Exercise text |
---+---
Recent findings about the Yersinia enterocolitica phage shock protein response

Abstract

The phage shock protein (Psp) system is a conserved extracytoplasmic stress response in bacteria that is essential for virulence of the human pathogen Yersinia enterocolitica. This article summarizes some recent findings about Y. enterocolitica Psp system function. Increased psp gene expression requires the transcription factor PspF, but under non-inducing conditions PspF is inhibited by an interaction with another protein, PspA, in the cytoplasm. A Psp-inducing stimulus causes PspA to relocate to the cytoplasmic membrane, freeing PspF to induce psp gene expression. This PspA relocation requires the integral cytoplasmic membrane proteins, PspB and PspC, which might sense an inducing trigger and sequester PspA by direct interaction. The subsequent induction of psp gene expression increases the PspA concentration, which also allows it to contact the membrane directly, perhaps for its physiological function. Mutational analysis of the PspB and PspC proteins has revealed that they both positively and negatively regulate psp gene expression and has also identified PspC domains associated with each function. We also compare the contrasting physiological roles of the Psp system in the virulence of Y. enterocolitica and Salmonella enterica sv. Typhimurium (S. Typhimurium). In S. Typhimurium, PspA maintains the proton motive force, which provides the energy needed to drive ion importers required for survival within macrophages. In contrast, in the extracellular pathogen Y. enterocolitica, PspB and PspC, but not PspA, are the Psp components needed for virulence. PspBC protect Y. enterocolitica from damage caused by the secretin component of its type 3 secretion system, an essential virulence factor.

Fig. 1. Model for activation of the Y. enterocolitica Psp system

In non-inducing conditions PspB and PspC are in an “off” state and PspA forms an inhibitory complex with PspF in the cytoplasm. Secretin mislocalization to the cytoplasmic membrane generates an inducing signal that switches PspB and PspC to their “on” state, allowing them to sequester PspA by protein-protein interaction. PspF becomes active, induces the pspA promoter, and the concentration of PspA, -B, and -C increases to the levels required for stress-relief and/or prevention. The increase in PspA concentration also compensates for a low phospholipid binding affinity, allowing it to bind to the membrane directly only after Psp system induction.
---+---
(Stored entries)
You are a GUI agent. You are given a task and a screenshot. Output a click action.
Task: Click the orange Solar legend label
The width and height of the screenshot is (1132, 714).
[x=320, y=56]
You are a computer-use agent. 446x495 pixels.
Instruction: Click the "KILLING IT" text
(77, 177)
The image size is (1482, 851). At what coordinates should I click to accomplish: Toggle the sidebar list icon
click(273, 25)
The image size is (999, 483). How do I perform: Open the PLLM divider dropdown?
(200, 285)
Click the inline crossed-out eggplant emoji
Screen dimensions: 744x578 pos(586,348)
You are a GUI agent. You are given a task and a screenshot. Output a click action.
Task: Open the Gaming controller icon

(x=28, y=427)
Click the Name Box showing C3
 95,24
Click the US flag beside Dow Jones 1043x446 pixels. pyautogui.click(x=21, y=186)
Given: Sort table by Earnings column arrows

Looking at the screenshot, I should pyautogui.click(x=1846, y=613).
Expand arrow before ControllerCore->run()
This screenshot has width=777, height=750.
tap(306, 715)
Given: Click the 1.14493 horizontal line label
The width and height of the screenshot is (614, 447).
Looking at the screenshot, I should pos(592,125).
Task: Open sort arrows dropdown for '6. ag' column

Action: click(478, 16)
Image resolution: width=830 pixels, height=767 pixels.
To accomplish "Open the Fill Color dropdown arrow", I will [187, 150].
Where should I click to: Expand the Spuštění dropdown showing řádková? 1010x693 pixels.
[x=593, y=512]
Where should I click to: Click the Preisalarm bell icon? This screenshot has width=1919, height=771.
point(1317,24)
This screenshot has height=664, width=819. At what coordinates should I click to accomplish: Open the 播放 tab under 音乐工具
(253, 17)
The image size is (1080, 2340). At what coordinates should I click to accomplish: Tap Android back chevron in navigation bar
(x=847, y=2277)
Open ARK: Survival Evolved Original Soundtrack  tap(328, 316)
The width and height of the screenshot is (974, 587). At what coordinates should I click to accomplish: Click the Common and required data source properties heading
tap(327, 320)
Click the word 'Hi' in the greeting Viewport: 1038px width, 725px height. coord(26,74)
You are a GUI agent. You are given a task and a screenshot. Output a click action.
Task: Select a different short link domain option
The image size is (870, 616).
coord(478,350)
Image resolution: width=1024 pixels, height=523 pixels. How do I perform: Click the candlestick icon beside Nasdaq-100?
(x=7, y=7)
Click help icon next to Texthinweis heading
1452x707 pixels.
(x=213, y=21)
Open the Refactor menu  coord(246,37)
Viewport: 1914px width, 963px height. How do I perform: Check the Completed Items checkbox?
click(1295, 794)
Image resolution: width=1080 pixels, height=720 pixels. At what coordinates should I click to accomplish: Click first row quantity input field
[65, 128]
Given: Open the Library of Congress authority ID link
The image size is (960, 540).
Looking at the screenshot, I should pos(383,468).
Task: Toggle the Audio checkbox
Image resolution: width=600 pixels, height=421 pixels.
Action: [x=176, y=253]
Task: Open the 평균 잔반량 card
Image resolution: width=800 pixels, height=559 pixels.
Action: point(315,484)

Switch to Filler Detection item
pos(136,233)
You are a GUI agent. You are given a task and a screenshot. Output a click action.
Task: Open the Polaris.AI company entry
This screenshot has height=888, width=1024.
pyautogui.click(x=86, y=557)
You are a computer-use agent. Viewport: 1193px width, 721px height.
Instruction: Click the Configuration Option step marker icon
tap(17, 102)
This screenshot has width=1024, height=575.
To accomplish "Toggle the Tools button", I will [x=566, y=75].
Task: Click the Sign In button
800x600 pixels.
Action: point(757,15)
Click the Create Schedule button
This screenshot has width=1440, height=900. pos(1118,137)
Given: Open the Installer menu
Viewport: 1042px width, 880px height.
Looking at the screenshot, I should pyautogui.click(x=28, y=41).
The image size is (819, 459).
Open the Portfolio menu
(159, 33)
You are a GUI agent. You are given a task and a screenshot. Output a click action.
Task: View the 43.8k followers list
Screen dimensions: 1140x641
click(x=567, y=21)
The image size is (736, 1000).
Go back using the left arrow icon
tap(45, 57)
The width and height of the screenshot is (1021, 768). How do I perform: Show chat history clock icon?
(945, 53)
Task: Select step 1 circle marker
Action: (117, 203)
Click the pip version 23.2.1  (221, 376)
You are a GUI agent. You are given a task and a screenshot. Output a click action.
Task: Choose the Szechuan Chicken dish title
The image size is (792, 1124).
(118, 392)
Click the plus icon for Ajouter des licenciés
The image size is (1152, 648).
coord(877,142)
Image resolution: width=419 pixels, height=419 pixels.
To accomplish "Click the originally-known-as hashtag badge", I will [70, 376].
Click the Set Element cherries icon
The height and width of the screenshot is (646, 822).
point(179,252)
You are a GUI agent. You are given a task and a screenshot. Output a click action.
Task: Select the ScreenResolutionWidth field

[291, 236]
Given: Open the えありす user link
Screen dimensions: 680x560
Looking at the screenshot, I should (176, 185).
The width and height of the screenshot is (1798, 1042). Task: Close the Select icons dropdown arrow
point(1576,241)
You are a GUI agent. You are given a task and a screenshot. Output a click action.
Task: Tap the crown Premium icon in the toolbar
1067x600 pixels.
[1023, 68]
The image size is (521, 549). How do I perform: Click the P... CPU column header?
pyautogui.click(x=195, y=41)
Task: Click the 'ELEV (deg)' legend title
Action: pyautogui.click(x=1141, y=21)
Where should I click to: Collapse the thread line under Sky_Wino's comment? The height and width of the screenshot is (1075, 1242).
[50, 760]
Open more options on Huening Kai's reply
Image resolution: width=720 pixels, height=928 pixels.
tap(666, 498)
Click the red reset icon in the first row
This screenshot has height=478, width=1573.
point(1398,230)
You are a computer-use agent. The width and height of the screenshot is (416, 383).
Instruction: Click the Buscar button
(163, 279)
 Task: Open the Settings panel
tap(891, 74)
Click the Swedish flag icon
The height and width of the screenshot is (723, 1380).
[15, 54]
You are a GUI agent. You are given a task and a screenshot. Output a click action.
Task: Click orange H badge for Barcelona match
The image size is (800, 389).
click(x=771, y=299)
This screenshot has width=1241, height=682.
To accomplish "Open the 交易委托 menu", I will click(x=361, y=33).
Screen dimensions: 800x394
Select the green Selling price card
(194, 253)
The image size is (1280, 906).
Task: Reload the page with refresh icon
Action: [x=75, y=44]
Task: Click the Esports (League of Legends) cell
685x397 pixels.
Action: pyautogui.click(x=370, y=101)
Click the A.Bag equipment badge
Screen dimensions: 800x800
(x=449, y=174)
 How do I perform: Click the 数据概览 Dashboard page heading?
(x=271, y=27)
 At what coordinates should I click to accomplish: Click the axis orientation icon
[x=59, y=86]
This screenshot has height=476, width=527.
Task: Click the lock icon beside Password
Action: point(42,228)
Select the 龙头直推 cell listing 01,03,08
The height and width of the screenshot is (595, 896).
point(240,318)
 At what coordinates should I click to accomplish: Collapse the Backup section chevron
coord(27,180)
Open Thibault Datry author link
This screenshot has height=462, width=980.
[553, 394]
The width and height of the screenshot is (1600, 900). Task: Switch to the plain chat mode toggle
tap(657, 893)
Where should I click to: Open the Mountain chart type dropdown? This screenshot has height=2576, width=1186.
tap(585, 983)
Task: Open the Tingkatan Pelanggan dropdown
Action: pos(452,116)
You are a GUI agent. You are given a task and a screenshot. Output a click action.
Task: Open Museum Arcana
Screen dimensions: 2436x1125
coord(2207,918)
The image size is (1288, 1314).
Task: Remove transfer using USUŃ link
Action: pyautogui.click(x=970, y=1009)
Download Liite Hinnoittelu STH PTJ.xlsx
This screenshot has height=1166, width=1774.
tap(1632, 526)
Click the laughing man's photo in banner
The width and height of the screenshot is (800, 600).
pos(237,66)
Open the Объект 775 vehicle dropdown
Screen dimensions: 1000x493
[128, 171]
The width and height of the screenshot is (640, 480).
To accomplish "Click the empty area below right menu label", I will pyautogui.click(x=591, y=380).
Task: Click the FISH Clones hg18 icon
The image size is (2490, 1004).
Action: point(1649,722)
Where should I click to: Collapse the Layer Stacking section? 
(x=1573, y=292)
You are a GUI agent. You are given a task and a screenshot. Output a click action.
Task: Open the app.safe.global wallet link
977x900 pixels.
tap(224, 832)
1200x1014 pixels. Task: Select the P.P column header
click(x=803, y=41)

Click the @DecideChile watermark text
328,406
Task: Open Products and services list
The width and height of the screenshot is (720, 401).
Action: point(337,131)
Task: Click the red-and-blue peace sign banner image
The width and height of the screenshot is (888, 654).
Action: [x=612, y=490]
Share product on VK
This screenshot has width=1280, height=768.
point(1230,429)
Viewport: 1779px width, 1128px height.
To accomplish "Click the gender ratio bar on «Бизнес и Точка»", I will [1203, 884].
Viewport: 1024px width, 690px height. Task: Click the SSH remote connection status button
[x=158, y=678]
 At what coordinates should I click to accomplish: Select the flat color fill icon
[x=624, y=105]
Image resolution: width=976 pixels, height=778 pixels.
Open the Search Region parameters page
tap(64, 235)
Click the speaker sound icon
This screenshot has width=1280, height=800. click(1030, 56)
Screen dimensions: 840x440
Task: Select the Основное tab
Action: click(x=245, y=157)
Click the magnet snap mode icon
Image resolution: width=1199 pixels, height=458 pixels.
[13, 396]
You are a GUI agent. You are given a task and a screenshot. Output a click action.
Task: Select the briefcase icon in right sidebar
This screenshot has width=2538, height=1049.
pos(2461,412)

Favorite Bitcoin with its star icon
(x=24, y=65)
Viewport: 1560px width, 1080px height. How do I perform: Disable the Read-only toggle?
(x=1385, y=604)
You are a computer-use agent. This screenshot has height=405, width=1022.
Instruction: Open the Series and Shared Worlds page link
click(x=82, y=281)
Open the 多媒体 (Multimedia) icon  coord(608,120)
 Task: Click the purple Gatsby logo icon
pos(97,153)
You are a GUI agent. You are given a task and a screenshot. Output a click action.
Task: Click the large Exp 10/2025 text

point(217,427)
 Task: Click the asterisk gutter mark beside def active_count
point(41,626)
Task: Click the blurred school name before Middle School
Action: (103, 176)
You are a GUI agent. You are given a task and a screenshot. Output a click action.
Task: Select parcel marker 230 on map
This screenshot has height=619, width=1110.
---+---
What this exercise asks |
(1) Which Psp proteins, each designated by "Psp" plus a single letter, does the Psp article name?
(2) Quote the Psp article from "In non-inducing conditions" up to and including "Psp system induction.".
These lines have nothing to do with the Psp article.

List of answers |
(1) PspA, PspB, PspC, PspF

(2)
In non-inducing conditions PspB and PspC are in an “off” state and PspA forms an inhibitory complex with PspF in the cytoplasm. Secretin mislocalization to the cytoplasmic membrane generates an inducing signal that switches PspB and PspC to their “on” state, allowing them to sequester PspA by protein-protein interaction. PspF becomes active, induces the pspA promoter, and the concentration of PspA, -B, and -C increases to the levels required for stress-relief and/or prevention. The increase in PspA concentration also compensates for a low phospholipid binding affinity, allowing it to bind to the membrane directly only after Psp system induction.